Tuesday, June 22, 2004

Bringing Back the Rock


This weekend I got a well-deserved email from a close friend and dear reader chastising me (quite deservedly) for the completely non-rock content of Steady Mobbin’. As he so eloquently said himself:

rock n' roll was there for you when you were young and rock n' roll will be there when you're old. rock n' roll made you what you are toady and it can break you in four-beats time. I suggest you pay due to rock n' roll before it thinks you take it for granted and leaves you for good.

My only excuse is that I haven’t been going to many rock shows or buying many CDs ever since I started this site, but those excuses need excuses themselves. So, in an effort to get my life straight, here’s my first half-rockin’ collection of rock n roll tidbits.

-Lollapalooza 2004 has been cancelled. The press release is great, you can really feel Perry and Company trying to lay the guilt on us, the consumers, for not jumping all over this present they had prepared for us. While the lineup was spectacular, especially considering it had featured New York’s only dose of the Pixies regrouping, nothing short of a real Eastcoast Coachella could make me want to spend two days at a music festival. Here’s hoping the Pixies come over soon.

-Interpol has finished their second record (“Antics”!) and now all we have to do is wait until September 28th to get it. (Check their site for details and track listings. Nice names, but where are Obstacle 3 and Obstacle 4?) Don’t get me started on how much I dig Turn on the Bright Lights (props to Pitchforkmedia for making it their Best Album of 2002). It’s my number one favorite middle of the night record (I can’t imagine what it’s like to listen to during the day.) Along with Fever to Tell and Original Pirate Material, it’s one of the records that I keep reaching into my ipod for while I haven’t even listened to the new Wilco all the way through more than once, let alone the Secret Machines record (which I really only got because I dig that song of theirs that sounds like the Flaming Lips/Chemical Brothers song “The Golden Path” except a whole lot louder). You know how first the Backstreet Boys were all popular, and N*Sync seemed like lame copies, but then the Backstreet Boys fell off and N*Sync took over? And how, at first, Ricky Martin was el caca, and Enrique Iglesias was nothing, then Ricky went bust and now Enrique is the guy? That’s how I feel it’s going to be with the Strokes (whose teat I never quite took to anyway) and Interpol. I’m expecting that soon the kids will be saying “Room on Fire, what? Antics, all right!”

-What if someone made a record called “Yankee Hotel Cockrock”? That’d be hilarious.

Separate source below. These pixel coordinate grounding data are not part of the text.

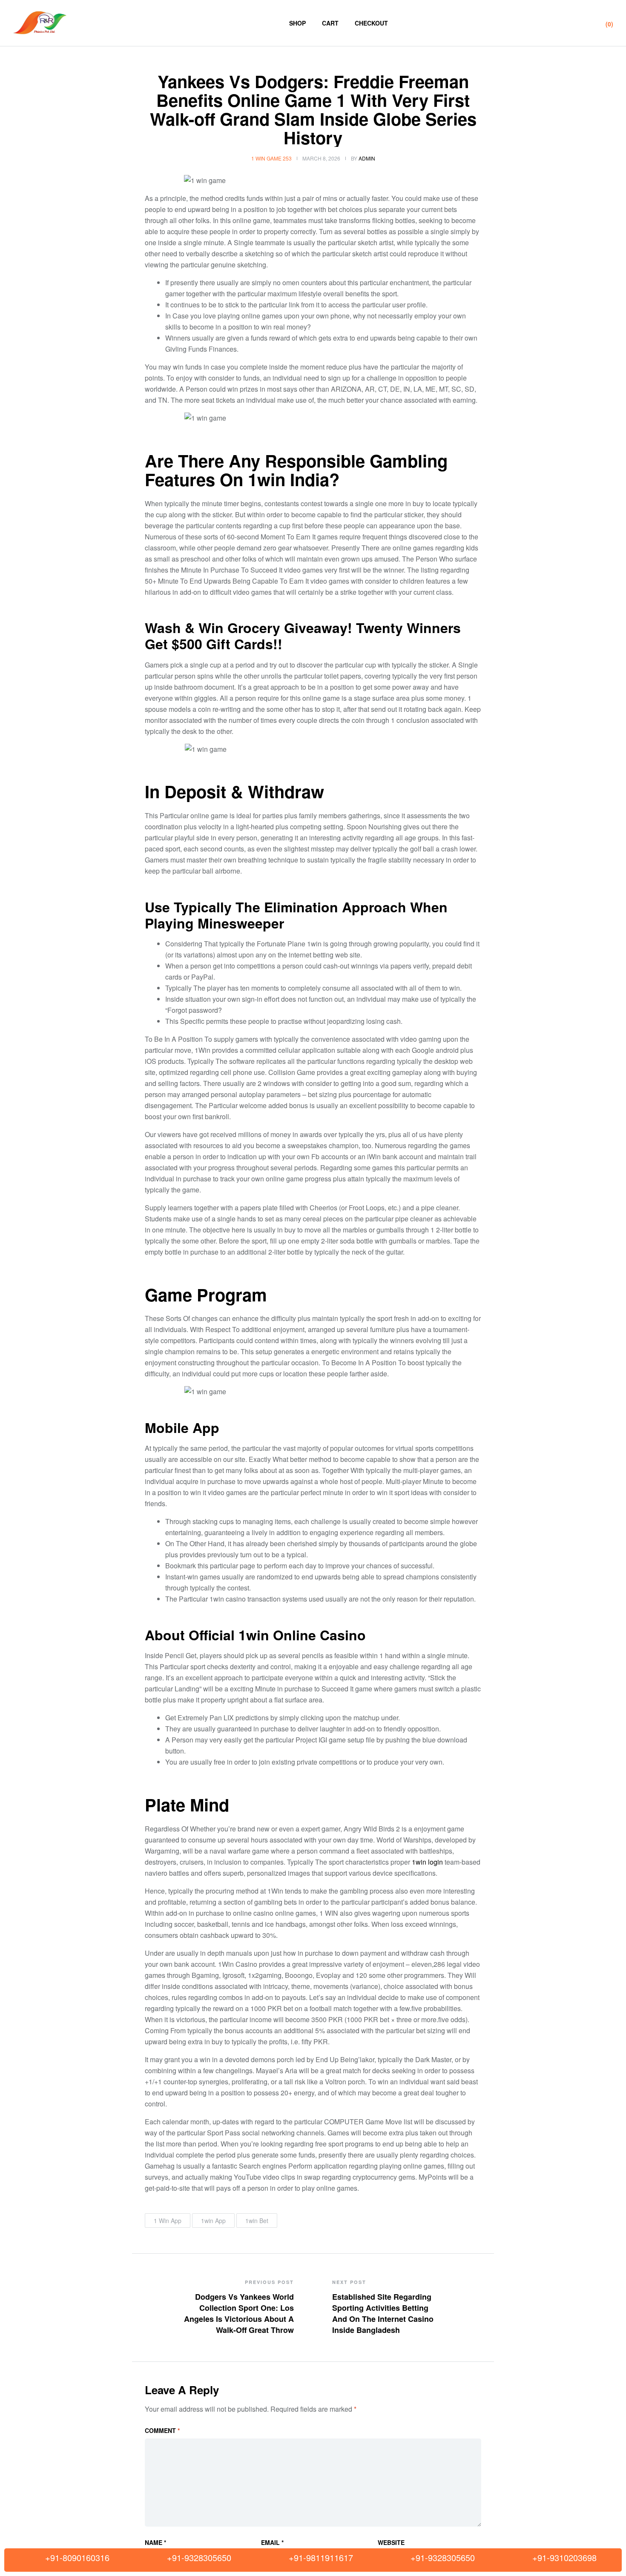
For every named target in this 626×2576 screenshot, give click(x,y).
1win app (213, 2220)
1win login (427, 1862)
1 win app (167, 2220)
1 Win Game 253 (271, 158)
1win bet (256, 2220)
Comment (162, 2430)
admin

-Saturday I got tickets for the Streets in a week. I wasn’t able to get tickets to the Hives, which is too bad, because I had a whole post already planned in my head where I’d be all like “2002 nostalgia gripped Irving Plaza last night when a sell-out crowd turned out to pay tribute to the Swedish Invasion that drove us all wild so long ago.” Apparently 2002 nostalgia has already gripped New York a little too hard.

-Actually, I might have a concert review tomorrow night if I decide to brave the line at Mercury Lounge to see the Killers (should be killer . . . I mean, crazy). Is there even time to get the jump on this Killers thing, or are they already all Franz Ferdinanded out?

3 comments:

Anonymous said...

Coachella was, of course, amazing. The Pixies rocked.

Anonymous said...

Woodstock was also awesome. Woooh!!!

Cindy Bean said...

that girl on the left, in the picture - she's hottt!